Measuring about 1.7 inches long and weighing about 0.4 ounces (for the pair), the black AU Stream ANC earbuds are slightly longer and about twice the weight of a pair of Apple AirPods, although that’s not to say that the earbuds (which are each equipped with 13mm titanium gold drivers) are anywhere near heavy.
The earbuds fit securely and comfortably in my ears, providing a snug seal without feeling like they were jammed in my ear canals, and I was able to jog and shake my head vigorously without fear of them slipping out. The default eartips fit my ears just fine, but you can always try one of the three additional sets of eartips for a more comfortable fit.
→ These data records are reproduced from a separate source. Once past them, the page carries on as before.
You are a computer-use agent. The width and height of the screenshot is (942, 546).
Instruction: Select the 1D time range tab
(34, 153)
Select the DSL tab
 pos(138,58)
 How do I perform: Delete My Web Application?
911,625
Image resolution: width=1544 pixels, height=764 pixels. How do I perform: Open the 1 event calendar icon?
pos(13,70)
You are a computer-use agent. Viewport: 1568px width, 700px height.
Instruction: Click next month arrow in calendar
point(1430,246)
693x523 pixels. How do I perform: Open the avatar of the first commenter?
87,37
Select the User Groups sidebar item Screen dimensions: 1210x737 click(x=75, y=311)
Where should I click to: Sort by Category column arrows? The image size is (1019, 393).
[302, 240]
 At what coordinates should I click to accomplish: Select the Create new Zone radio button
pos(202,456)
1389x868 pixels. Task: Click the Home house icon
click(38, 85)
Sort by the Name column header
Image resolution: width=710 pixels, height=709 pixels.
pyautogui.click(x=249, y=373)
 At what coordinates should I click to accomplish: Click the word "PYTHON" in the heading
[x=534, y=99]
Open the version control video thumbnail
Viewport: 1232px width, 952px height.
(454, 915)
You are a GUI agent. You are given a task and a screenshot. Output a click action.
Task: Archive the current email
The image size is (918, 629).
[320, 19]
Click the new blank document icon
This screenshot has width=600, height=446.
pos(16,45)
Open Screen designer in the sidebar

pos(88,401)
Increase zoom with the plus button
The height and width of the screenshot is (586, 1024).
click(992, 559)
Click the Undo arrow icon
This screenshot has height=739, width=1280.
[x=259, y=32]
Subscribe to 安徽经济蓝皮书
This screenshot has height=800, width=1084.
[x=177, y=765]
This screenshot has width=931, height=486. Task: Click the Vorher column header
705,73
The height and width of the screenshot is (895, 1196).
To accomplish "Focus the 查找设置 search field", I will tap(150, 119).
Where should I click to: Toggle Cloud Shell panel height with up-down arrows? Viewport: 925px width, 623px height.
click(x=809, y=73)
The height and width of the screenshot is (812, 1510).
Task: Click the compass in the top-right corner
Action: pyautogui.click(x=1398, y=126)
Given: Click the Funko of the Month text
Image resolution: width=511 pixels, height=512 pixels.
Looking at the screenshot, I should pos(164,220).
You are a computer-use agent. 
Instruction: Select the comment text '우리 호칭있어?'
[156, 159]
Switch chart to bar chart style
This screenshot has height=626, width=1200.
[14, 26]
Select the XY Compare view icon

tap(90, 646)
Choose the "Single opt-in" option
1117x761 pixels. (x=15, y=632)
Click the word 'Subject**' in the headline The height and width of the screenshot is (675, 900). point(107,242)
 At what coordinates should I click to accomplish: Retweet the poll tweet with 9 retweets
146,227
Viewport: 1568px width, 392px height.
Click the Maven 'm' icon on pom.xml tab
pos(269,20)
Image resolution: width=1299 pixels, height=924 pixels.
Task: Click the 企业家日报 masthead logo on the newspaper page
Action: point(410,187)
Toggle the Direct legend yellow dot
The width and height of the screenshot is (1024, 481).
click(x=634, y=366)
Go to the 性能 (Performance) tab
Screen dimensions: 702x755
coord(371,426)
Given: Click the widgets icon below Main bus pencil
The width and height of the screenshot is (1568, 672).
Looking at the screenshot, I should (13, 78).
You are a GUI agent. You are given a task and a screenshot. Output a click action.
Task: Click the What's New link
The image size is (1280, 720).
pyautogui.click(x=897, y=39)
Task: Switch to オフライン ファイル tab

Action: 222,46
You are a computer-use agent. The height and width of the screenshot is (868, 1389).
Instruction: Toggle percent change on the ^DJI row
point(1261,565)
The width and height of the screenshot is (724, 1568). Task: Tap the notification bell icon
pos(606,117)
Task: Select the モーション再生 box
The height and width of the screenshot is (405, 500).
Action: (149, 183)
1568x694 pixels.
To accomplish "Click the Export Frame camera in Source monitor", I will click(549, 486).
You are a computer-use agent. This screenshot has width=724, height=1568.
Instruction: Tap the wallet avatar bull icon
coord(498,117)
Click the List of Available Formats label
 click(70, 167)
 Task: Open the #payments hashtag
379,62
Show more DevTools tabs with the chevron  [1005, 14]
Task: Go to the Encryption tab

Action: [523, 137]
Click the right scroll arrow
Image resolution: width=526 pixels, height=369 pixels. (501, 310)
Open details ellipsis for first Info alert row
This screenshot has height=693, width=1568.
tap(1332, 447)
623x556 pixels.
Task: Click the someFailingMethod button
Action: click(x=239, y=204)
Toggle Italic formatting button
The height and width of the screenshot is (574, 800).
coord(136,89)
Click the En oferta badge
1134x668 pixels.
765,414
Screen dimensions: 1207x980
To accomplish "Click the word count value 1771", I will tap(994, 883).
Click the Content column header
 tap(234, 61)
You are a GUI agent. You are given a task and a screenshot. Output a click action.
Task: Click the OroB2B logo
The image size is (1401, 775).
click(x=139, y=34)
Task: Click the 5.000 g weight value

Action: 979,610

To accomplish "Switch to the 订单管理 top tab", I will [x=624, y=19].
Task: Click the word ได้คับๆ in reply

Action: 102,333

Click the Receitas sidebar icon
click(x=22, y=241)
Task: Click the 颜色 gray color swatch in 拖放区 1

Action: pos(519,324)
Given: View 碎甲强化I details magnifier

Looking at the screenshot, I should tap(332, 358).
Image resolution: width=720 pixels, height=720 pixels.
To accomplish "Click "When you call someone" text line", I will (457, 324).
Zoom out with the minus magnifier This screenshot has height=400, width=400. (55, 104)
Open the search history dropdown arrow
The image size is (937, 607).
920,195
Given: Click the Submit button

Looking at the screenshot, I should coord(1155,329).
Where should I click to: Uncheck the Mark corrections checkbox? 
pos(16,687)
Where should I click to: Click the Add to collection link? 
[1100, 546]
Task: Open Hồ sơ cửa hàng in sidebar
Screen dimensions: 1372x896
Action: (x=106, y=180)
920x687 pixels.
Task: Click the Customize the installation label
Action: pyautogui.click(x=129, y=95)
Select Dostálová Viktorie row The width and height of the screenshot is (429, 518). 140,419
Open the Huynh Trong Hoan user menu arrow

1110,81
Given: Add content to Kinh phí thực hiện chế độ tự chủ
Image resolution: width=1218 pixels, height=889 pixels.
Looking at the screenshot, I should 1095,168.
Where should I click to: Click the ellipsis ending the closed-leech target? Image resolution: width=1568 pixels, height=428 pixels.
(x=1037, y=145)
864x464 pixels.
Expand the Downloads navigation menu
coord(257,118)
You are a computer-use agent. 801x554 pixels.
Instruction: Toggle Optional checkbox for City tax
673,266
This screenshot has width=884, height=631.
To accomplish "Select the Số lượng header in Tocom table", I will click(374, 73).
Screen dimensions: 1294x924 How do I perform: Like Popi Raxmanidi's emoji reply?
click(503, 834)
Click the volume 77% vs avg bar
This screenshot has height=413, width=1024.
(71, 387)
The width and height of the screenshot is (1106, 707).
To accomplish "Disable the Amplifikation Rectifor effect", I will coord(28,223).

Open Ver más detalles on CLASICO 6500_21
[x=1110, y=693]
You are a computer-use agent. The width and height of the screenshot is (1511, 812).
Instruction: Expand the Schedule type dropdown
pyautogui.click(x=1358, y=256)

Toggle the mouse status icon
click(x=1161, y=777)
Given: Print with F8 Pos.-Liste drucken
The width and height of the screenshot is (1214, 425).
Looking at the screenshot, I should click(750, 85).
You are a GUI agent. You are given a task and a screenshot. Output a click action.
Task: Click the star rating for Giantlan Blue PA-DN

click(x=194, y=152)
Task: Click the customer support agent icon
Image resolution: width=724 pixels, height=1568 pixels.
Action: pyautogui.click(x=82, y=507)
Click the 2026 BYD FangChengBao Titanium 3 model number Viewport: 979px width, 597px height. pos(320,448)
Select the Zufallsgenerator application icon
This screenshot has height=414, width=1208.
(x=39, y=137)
The AU Stream ANC earbuds come with an IPX5 waterproof rating, good for resisting rain, splashing, or even low-pressure water from a nozzle or faucet.
Measuring about 2.3 x 2.1 by 1.7 inches, the included charging case is roughly twice the size of the diminutive AirPods charging case, but at just 1.5 ounces (minus the earbuds), it’s only a tiny bit heavier, which makes the case feel pleasingly light.
Open the case and you’ll see a four-level LED indicator that shows you (depending on the situation) the remaining charge in the case’s integrated battery, the charging status of the earbuds, or whether the earbuds are in pairing mode. A USB-C charging port sits on the bottom of the case, and a charging cable is included (no AC adapter, however).
While the AU Stream ANC earbuds fit snugly into the case’s magnetized receptacles, the case’s lid is a bit of a problem. Because the lid only opens so far, the eartips on the earbuds consistently caught on the lid when I pulled them out or put them back in. It’s not a huge problem, but it’ll be a bummer for anyone accustomed to the flawless operation of the AirPods case.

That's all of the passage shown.